Sunday, March 11, 2012

Curious performance issue when running a query

Hi,
I have been running some queries against a table in a my database and
have noted an odd (at least it seems odd to me) performance issue.
The table has approximately 5 million rows and includes the following
columns:
DocID (INTEGER, PRIMARY KEY, CLUSTERED)
IsRecord (INTEGER, NONCLUSTERED)
Title (VARCHAR(255), NONCLUSTERED)
If I issue the following query:
SELECT DocID, IsRecord FROM DocTable WHERE Title LIKE '%process%'
it takes about 23 seconds to return the 481 hits.
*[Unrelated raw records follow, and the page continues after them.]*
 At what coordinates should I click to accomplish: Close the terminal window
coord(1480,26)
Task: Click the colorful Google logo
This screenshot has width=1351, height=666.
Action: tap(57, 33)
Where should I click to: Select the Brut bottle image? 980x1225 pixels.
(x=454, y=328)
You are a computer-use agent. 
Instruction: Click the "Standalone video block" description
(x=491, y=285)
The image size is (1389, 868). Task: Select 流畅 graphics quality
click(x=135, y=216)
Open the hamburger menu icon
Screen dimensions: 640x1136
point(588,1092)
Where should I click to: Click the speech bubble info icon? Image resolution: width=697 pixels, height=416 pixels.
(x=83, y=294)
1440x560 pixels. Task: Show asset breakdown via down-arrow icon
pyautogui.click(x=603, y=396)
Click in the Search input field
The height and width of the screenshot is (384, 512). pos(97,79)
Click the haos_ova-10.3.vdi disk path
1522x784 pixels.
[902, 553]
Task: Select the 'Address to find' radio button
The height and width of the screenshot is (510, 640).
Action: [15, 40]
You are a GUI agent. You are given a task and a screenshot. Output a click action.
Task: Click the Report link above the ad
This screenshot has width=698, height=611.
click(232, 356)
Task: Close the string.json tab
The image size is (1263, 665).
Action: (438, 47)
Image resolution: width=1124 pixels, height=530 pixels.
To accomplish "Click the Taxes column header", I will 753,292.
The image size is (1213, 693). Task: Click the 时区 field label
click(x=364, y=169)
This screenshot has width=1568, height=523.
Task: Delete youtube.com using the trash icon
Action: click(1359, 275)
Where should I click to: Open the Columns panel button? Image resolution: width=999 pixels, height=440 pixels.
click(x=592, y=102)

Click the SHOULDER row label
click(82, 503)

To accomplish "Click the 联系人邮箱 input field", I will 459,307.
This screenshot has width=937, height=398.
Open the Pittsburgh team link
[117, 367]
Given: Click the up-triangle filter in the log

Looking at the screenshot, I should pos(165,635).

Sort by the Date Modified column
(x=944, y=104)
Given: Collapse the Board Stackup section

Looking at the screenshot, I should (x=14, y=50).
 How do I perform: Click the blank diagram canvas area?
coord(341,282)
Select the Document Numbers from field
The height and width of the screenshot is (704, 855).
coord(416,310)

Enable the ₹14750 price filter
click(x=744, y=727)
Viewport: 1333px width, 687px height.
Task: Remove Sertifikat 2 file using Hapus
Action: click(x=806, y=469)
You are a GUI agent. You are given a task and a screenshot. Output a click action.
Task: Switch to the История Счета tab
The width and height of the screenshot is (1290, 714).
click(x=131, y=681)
The execution plan shows a non-clustered index scan being performed on
the Title index (returning 481 rows) and a non-clustered index scan on
the IsRecord index (returning 4.9 million rows). These are then merged
in a hash match/inner join operation.
The Title index scan has an estimated row size of 41 and an I/O cost
of 9.82 (cost is 27%). The IsRecord index scan has an estimated row
size of 33 and an I/O cost of 6.32 (cost is 21%). The Hash Match
accounts for a further 52% of the cose with the SELECT at the head of
the plan listed as 0% cost.
If I issue the following query:
SELECT DocID, Title FROM DocTable WHERE Title LIKE '%process%'
it takes about 12 seconds to return the 481 hits and consists solely
of a non-clustered index scan of the Title Index.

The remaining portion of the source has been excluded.